Selene menggigit bibirnya, menahan rasa frustrasi. Namun, ia tidak membantah. Baginya, kritik dari Jellal bukanlah penghinaan.
"Aku akan menyelesaikannya, Tuan."
Jellal menyeringai tipis. "Tentu saja kau akan menyelesaikannya. Aku tidak suka melihat bawahan yang gagal tanpa melakukan sesuatu untuk menebusnya."
Ia melirik ke arah Selvhia, yang menatapnya dengan penuh perhatian, meskipun tidak bisa mendengar percakapan dalam pikirannya.
"Hancurkan desa itu." Perintah Jellal terdengar mutlak. "Tak perlu sisakan satu pun. Jika mereka cukup kuat untuk membantai pasukan kita, maka mereka juga cukup kuat untuk mati di tanganmu."
Dari ujung lain komunikasi, Selene tersenyum dingin. "Dengan senang hati, Tuanku."
Komunikasi terputus.
Jellal membuka matanya kembali dan mendapati Selvhia masih menunggunya.
"Ada sesuatu, tuanku?" tanya Selvhia, suaranya tenang seperti biasanya.
Jellal memasang ekspresi santai. "Hanya sedikit kekacauan yang harus dibereskan oleh selene," katanya ringan. "Sepertinya malam ini akan ada hujan darah di sebuah desa kecil."

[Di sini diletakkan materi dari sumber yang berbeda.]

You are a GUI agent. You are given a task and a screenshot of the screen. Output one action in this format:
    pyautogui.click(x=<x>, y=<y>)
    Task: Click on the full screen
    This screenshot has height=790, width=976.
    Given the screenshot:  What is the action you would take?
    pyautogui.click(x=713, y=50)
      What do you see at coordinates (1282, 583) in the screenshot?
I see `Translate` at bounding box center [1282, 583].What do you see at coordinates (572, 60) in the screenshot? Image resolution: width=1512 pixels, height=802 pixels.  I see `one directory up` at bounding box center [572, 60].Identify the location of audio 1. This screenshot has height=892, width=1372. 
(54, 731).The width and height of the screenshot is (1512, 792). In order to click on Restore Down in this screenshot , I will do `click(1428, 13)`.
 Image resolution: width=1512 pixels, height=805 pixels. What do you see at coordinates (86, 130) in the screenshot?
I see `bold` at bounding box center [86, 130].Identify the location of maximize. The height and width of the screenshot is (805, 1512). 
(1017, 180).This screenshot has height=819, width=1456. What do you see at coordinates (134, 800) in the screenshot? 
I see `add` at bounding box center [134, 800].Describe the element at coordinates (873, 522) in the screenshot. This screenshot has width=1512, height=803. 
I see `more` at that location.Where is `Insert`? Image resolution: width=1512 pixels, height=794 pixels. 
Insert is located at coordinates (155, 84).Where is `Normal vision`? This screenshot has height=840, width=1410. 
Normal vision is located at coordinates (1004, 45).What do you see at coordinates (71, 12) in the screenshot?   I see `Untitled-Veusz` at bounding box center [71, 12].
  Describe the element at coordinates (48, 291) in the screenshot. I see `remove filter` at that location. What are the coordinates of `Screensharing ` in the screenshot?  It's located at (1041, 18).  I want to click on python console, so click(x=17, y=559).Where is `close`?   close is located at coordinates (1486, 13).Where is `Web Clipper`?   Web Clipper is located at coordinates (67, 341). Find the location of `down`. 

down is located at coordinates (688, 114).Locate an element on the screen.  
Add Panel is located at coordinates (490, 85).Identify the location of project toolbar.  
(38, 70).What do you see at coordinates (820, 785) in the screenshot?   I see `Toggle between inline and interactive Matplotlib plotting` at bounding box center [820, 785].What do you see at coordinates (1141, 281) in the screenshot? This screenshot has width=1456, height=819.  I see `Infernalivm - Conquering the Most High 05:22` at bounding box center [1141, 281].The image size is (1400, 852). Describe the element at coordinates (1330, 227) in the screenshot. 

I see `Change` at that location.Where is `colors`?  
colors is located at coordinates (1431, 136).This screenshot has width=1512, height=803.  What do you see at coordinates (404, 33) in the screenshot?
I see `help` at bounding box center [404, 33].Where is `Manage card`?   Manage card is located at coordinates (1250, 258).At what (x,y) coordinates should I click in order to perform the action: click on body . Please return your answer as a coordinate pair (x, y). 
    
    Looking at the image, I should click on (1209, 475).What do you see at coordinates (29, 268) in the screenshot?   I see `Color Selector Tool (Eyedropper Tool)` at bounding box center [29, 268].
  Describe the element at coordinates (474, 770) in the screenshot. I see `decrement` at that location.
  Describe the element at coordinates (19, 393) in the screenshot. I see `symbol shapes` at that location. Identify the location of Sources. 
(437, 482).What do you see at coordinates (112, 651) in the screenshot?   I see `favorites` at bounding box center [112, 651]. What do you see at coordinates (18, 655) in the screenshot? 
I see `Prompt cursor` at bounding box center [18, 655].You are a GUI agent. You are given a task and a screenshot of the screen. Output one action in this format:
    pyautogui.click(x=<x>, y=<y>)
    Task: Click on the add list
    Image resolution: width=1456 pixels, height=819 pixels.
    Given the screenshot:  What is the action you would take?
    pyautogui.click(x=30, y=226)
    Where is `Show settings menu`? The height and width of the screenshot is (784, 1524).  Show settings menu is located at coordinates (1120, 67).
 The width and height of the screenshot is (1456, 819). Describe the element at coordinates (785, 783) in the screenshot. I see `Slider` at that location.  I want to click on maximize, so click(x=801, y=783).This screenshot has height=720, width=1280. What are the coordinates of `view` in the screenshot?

Selvhia tersenyum tipis, tatapannya berbinar dengan sedikit ketertarikan. "Menarik sekali. Sudah lama sejak aku terakhir kali mendengar teriakan keputusasaan."
Jellal tertawa pelan, lalu kembali melangkah dengan santai. "Selvhia, sepertinya kau menikmati penderitaan manusia."
Malam di Solrath masih berlanjut seperti biasa. Tidak ada yang tahu bahwa di suatu tempat di kejauhan, bayangan kematian mulai merayap.